In the long term, this may well lead to profound policy change. “By bringing students into economics this way,” Carlin argues, we can hope to “influence future policymakers, media and policy professionals, and citizens. We hope it will recruit more economists to build and spread the knowledge base.”

But vital though this research and education is, Carlin and Rasul note that it is also crucial to build a broader coalition for change in the here and now.

In the UK, public figures from the food writer, Jack Monroe, to the footballer, Marcus Rashford, have recently done a huge amount to highlight the challenges confronting those who begin life without access to wealth. And these efforts are vital. “They motivate new research by revealing how inequality is experienced and they show us new ways of getting the message out,” Carlin argues. As it seeks to build the case for policy action, “it will be interesting to see how the UCL Policy Lab goes about making connections like these.” 

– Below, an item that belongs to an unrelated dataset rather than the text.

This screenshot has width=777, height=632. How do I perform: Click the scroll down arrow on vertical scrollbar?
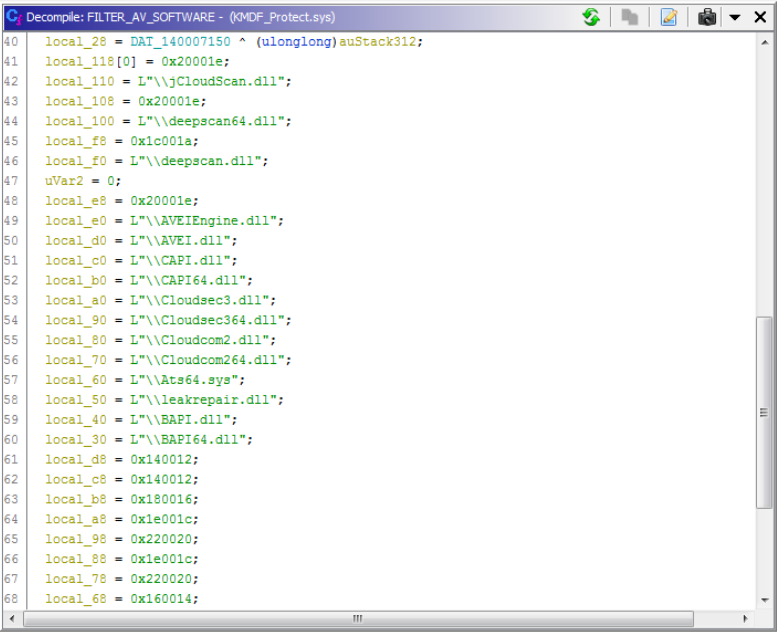point(764,600)
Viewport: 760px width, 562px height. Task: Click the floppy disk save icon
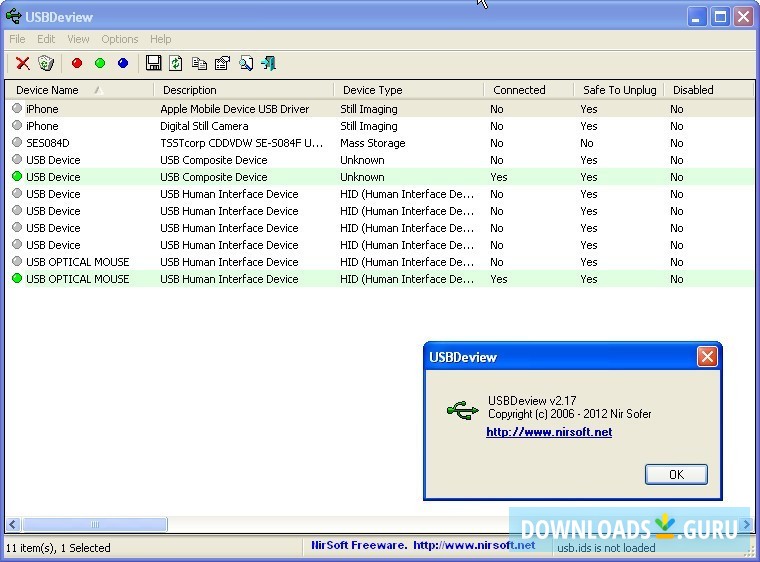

As it does so, Carlin concludes, we can have reason to hope, despite all of the profound economic challenges that research has revealed. “I am constantly buoyed up by seeing how people can be mobilised to do good,” she shares. “From everyday gestures of kindness toward strangers, to large-scale acts of solidarity as we witnessed in the pandemic and in support for Ukraine, this willingness to make a sacrifice for other people is the aspect of humanity that gives us a chance of saving the planet.” Rasul agrees. “As a discipline,” he says of economics, “I believe we have so much to contribute to the public good, and it makes me hopeful that so many young people want to get involved, understand and use that to make a positive change.”

Wendy Carlin is a Professor of Economics and co-director of the Stone Centre on Wealth Concentration, Inequality and the Economy. 

Imran Rasul is a Professor of Economics and co-director of the Stone Centre on Wealth Concentration, Inequality and the Economy.